I was maybe a vegan once, Max’s mother said. But I couldn’t manage to get the protein.

You never were a vegan, Max said.

I was, she said. But I ate eggs and fish. Does eggs and fish count?

I’ll let it slide, Pan said.

What will you let it do? Max asked, wondering if this was part of the American politeness he’d heard about. But she was not vegan. Egg is not vegan.

I’ll count it, said Pan.

And where are you from then? Max’s father asked, as if he couldn’t help himself any longer. Originally?

Max looked at Pan, at his high cheekbones and deep tan. The way his genes came together on his face meant foreign, but foreign from where was hard to tell. Max would have believed it if Pan told him he had appeared from somewhere spectacular like thin air.

Mexico? His father asked, settling back in his chair with his glass of milk.

Max stared into his lap. He’d never felt embarrassed by his father before, but now the sensation was as real as the meat on his plate.

I’m not from Mexico, said Pan. I’m from right up the road. Born and raised. Unfortunately.

Where are your parents from then? Max’s father asked because the answer didn’t satisfy him. Mexico?

Pan said his mother was from Puerto Rico.

Puerto Rico, said his father. Bingo! He said this with pride, like he’d won a prize, like Mexico and Puerto Rico were the same thing.

He smiled and tugged at his beard but let it go at that.

When Max shut the door to his room upstairs, he apologized for his father.

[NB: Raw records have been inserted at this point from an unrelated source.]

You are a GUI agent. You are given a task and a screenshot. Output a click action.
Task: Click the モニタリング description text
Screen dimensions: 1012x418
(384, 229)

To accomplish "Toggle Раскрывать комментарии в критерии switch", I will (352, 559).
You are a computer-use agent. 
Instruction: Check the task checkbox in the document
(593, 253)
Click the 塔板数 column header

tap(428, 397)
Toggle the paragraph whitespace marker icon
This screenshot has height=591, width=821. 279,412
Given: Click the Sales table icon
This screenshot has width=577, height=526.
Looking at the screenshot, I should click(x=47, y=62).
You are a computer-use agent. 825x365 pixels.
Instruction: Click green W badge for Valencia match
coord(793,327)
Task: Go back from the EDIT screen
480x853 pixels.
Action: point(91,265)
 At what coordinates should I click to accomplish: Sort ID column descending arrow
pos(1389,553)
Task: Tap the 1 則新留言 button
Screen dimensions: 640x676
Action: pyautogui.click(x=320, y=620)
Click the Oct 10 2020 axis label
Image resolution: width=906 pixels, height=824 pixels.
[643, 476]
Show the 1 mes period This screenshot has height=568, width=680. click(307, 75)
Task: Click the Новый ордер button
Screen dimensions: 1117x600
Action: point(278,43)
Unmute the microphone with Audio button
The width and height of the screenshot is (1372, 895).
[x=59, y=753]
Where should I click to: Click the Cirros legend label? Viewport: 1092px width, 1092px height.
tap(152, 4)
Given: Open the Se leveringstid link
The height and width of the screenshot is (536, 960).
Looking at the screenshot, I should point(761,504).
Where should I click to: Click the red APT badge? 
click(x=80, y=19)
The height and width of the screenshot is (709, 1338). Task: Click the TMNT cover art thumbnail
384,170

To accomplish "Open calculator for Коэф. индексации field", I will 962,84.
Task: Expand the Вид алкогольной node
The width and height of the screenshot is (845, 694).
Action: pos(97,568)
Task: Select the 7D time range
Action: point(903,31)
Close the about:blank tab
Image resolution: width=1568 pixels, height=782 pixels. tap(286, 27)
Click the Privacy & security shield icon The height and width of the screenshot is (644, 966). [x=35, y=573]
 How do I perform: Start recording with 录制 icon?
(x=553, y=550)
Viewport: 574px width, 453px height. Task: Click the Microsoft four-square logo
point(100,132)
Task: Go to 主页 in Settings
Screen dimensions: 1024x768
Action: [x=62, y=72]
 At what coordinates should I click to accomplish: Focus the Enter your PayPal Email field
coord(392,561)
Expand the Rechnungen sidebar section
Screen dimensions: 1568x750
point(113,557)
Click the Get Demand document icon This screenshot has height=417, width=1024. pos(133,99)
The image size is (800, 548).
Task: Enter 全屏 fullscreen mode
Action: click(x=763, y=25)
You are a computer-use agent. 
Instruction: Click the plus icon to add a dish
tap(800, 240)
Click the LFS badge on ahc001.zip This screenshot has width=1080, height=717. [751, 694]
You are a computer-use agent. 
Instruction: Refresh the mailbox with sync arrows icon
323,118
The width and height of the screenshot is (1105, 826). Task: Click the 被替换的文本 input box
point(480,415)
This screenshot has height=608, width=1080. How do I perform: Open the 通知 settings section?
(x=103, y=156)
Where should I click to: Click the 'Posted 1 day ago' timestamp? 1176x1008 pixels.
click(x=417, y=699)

He doesn’t care actually where you’re coming from, said Max, feeling his face heat up again. He wants only to know because he’s curious.

Honey, said Pan. It’s as depressing as a jail cell in here. You seriously need to decorate.

Max stared at his blank walls as if seeing them for the first time, and at his bare dresser with the lone blue comb atop it, his clean beige carpet, and the T-shirt folded on his bed.

Pan asked Max if he had ever met a witch in real life. When Max said he guessed not, Pan asked if he believed in witches.

In ghosts I believe, said Max. In dead things I believe.

Thought so, said Pan. That’s close enough by me.

Is it? Max said.

The way Pan stood in the center of the room, so calm and confident, made Max fidget. He tried to stand in the most normal way possible, hands tucked into his pockets, chest pitched proudly out. In his head he repeated: Not nervous, not nervous, not nervous. It was a mantra. A manifestation. And it worked zero percent.